To do: Once you reach the line that holds "Instruction: Click the" in the listing below, output it and every line after it through the line that holds "The image size", word for word.

====== Information supplied

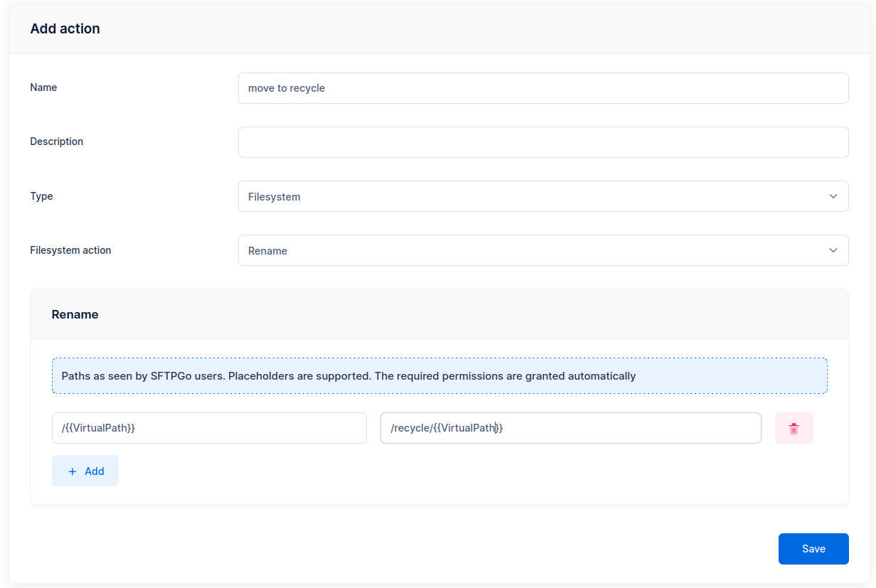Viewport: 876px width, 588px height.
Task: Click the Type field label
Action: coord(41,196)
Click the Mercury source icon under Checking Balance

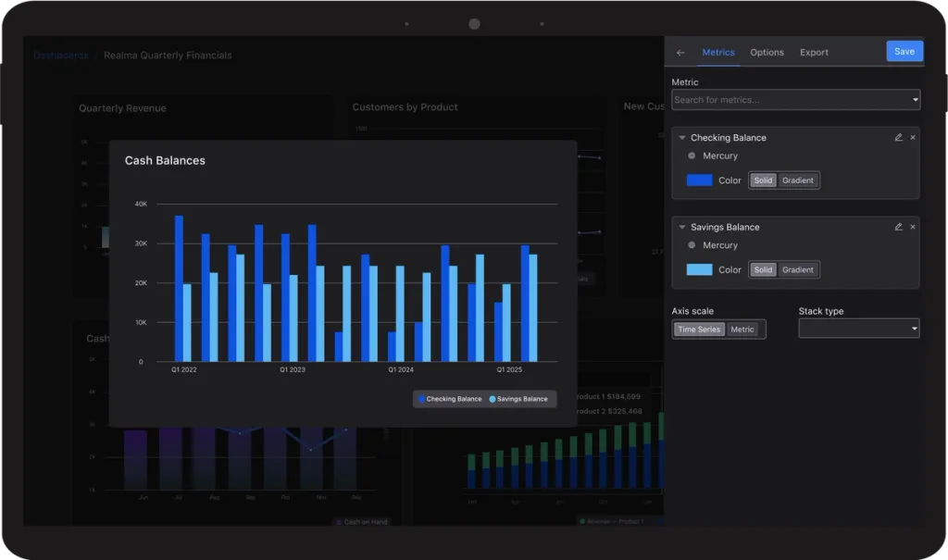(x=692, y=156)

============
====== Information supplied

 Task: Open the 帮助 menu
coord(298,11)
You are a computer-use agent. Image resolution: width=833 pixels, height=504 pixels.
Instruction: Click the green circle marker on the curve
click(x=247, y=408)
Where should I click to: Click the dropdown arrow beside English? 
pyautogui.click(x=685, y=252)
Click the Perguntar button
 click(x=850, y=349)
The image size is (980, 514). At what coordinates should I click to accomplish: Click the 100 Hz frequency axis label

============

Task output:
Instruction: Click the green circle marker on the curve
click(x=247, y=408)
Where should I click to: Click the dropdown arrow beside English? 
pyautogui.click(x=685, y=252)
Click the Perguntar button
 click(x=850, y=349)
The image size is (980, 514). At what coordinates should I click to accomplish: Click the 100 Hz frequency axis label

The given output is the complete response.